L’exposition (Indiennes: un tissue à la conquête du monde) met la Suisse en relation avec le monde au travers d’un voyage sur quatre continents. En suivant la trajectoire des tissus de coton imprimés, l’exposition révèle l’implication de nombreux Suisses dans des chapitres clés de la période moderne, tels que l’industrialisation, le commerce triangulaire, la colonisation et l’esclavage. L’exposition fait partie du nouveau Centre des indiennes
Entre le 17e et le 19e siècle, les tissus imprimés en coton ont propulsé la Suisse parmi les principaux pays producteurs de textiles. A la fin du 18e siècle, 20% de la population suisse travaille dans l’industrie cotonnière locale, en deuxième position après l’Angleterre. Le paye a joué un rôle essentiel dans le développement du commerce et des machines.

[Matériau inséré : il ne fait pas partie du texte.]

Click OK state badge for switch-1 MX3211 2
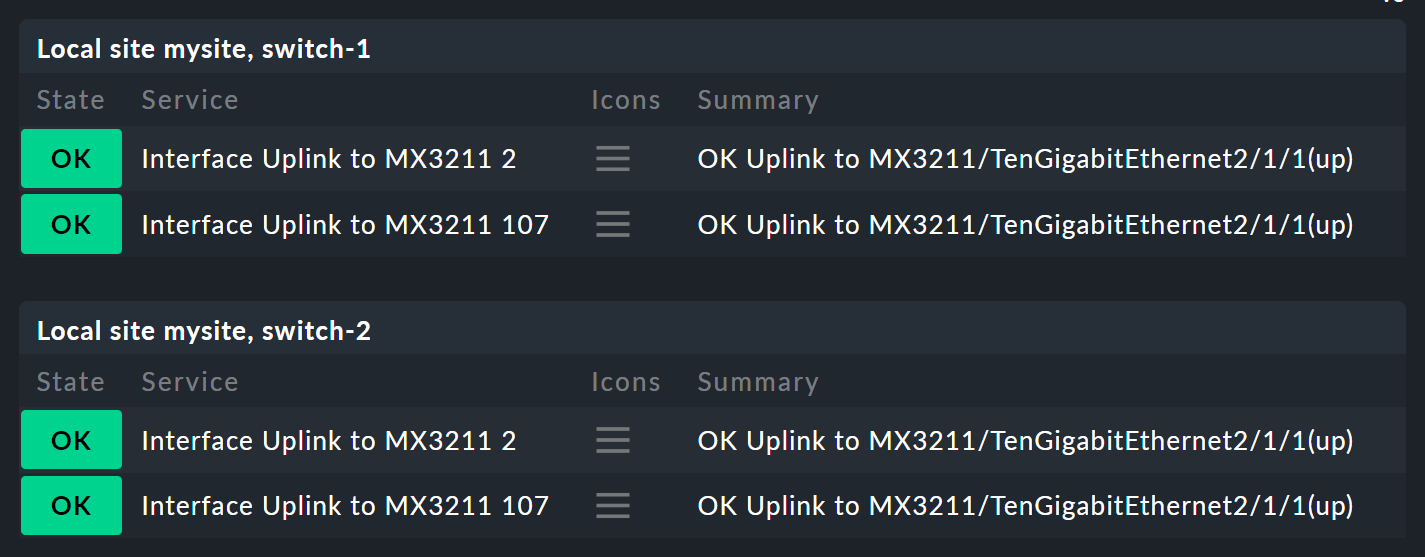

La fabrication d’indiennes ainsi que les activités de tissage et de filature ont joué un rôle clé dans l’industrialisation du pays, tout en renforçant son insertion dans le commerce mondial.
Des négociants genevois important des tissus d’Inde pour les vendre à Bordeaux. Des marchands bâlois s’installant à Nantes pour mieux financer et réunir des cargaisons de traite. Des officiers neuchâtelois au service de la puissante Compagnie hollandaise des Indes orientales.
Des Suisses faisant travailler des esclaves dans des plantations dont ils sont les propriétaires ou les administrateurs.
Ces histoires et bien d’autres composent quelques-unes des facettes de l’épopée passionnante, mais complexe des indiennes, qui passent pour le premier produit mondialisé de tous les temps.
Le multimédia rassemble des témoignages de cette industrie et les différents centres de production d’indiennes en Suisse au 18e siècle.